Thursday, September 2, 2021

Memo to Legislators: Raising E-Cigarette Taxes Strengthens Cigarette Sales

 

Nine economists from seven American universities have just published an analysis of the “Intended and Unintended Effects of E-cigarette Taxes on Youth Tobacco Use.”  Here is a key paragraph from their work:

As of March 2021, 30 US states had adopted an ENDS [electronic nicotine delivery systems] tax, often as a means to reduce youth vaping. However, if reducing ENDS accessibility increases combustible tobacco use, as suggested by this study and prior work, these taxes could prove harmful to public health. That is, given current evidence suggesting smoking is substantially more dangerous than using ENDS, the health costs from greater youth smoking as a result of ENDS taxes may outweigh benefits from reduced youth ENDS use, though an exact calculation is beyond the scope of this research.” (emphasis added)

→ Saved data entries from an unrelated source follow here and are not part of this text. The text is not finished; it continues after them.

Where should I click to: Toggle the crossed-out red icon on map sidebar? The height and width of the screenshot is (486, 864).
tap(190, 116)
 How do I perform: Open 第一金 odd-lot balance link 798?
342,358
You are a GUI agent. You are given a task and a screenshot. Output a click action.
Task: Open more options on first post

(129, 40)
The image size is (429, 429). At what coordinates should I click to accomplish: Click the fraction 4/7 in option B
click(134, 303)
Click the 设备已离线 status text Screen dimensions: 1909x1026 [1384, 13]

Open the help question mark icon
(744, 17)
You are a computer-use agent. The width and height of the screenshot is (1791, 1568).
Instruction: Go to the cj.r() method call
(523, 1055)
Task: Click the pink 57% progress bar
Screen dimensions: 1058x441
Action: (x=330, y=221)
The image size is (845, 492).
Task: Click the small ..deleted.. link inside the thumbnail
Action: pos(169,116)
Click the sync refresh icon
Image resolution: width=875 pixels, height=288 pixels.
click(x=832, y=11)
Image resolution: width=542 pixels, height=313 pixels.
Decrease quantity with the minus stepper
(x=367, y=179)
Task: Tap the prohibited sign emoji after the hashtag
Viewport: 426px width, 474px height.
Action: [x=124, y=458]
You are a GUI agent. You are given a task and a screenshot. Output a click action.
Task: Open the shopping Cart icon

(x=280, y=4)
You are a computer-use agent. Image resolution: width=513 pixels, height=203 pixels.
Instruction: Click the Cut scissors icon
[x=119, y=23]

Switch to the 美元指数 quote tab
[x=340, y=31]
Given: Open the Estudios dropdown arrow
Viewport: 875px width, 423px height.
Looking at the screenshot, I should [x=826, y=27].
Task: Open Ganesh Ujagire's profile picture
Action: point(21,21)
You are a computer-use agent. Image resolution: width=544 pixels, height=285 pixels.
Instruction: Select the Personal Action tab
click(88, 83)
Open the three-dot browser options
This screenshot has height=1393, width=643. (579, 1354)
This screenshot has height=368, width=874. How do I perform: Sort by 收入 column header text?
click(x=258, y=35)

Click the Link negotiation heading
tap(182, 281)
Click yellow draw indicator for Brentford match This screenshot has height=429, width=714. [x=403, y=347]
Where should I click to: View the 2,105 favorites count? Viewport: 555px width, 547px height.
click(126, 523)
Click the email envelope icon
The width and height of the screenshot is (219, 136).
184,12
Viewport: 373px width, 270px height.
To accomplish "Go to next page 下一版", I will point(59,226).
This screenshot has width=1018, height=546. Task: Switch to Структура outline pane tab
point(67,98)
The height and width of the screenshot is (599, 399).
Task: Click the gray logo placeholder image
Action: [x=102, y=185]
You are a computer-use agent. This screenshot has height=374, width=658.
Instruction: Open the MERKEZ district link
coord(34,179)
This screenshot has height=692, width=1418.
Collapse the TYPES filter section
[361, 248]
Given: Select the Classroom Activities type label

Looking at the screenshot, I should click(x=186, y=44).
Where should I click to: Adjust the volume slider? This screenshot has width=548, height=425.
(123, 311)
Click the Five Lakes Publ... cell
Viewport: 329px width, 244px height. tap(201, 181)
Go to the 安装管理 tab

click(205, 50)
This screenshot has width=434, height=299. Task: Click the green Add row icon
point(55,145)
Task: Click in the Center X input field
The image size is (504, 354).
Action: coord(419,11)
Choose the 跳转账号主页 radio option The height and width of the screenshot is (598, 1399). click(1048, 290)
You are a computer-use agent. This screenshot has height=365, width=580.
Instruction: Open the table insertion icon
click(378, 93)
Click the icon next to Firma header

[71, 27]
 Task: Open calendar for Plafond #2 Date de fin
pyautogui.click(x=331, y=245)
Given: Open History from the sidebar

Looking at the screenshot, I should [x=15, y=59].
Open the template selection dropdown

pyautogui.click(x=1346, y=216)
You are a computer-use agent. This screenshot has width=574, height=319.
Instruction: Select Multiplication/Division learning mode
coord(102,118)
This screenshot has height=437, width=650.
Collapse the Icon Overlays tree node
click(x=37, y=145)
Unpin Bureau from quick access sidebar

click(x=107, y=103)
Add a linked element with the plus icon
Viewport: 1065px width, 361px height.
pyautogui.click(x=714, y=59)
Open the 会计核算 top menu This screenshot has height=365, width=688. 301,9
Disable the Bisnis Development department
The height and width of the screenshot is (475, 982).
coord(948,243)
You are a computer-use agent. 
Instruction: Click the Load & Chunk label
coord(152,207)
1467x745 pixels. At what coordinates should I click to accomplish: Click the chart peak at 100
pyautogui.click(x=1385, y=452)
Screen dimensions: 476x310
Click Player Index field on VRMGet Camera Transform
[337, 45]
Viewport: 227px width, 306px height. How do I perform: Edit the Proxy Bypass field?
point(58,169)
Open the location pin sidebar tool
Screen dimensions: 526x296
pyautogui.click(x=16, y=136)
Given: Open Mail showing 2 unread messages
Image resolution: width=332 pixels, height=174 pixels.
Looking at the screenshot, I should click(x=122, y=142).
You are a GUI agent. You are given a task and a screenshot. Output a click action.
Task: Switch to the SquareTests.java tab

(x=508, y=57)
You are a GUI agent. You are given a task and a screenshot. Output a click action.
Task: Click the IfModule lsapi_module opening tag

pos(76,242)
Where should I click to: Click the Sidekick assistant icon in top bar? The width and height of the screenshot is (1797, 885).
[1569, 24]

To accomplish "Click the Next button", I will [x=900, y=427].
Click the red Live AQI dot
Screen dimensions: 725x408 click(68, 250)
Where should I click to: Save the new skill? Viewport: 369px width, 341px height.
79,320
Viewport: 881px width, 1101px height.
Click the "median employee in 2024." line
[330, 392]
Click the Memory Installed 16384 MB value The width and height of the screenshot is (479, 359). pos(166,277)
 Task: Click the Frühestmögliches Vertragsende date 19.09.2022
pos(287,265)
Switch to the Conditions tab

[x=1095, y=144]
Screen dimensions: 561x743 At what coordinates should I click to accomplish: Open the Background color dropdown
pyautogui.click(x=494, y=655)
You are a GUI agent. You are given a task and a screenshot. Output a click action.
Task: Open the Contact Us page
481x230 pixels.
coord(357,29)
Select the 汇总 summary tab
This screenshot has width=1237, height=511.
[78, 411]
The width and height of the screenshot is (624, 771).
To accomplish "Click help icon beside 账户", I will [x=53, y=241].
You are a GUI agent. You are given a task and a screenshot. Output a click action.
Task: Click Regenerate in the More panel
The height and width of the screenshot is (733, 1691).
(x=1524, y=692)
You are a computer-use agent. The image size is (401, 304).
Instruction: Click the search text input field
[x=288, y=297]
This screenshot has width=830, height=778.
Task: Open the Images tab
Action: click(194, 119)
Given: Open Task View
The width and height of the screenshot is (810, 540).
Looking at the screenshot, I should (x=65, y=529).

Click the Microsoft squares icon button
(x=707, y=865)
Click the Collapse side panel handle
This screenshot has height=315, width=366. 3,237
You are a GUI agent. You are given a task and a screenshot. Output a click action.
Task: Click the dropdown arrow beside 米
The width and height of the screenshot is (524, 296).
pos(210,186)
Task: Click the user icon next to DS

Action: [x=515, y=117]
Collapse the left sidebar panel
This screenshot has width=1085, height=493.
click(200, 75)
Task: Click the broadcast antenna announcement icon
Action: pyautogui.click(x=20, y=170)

Using several years of data from two large national surveys, these investigators found that while higher e-cigarette taxes reduce e-cigarette use, “we estimate sizable positive cigarette cross-tax elasticities, suggesting economic substitution between cigarettes and e-cigarettes for youth. These substitution effects are particularly large for frequent cigarette smoking. We conclude that the unintended effects of ENDS taxation may more than fully offset any public health gains.”

Note that the economists stated that “this study and prior work” suggest that reducing smokers’ access to e-cigarettes increases smoking. This statement is supported by nine previous studies, linked here: Pesko et al., 2020, Saffer et al., 2020, Pesko and Warman, 2021, Abouk et al., 2020, Cotti et al., 2021, Friedman 2015, Dave et al., 2019, Pesko et al., 2016, Pesko and Currie, 2019.  

State and federal legislators, please note: RAISING TAXES ON E-CIGARETTES WILL LEAD MORE PEOPLE, INCLUDING TEENS, TO SMOKE CIGARETTES. E-cigarettes are substitutes for their combustible cousins, so anything you do to deny access to e-cigarettes will promote cigarette sales.  Four years ago that was the rationale for keeping e-cigarette taxes low in my tobacco tax proposal, which was supported by sixteen prominent tobacco research and policy experts across the U.S. (here)

Despite the clear-cut dangers, anti-tobacco groups like Campaign for Tobacco-Free Kids will continue to pressure policymakers to raise taxes on e-cigarettes in hopes of countering a grossly exaggerated teen vaping epidemic (here and here). Their battle cry ignores the reality that teen smoking has been nearly eliminated (here).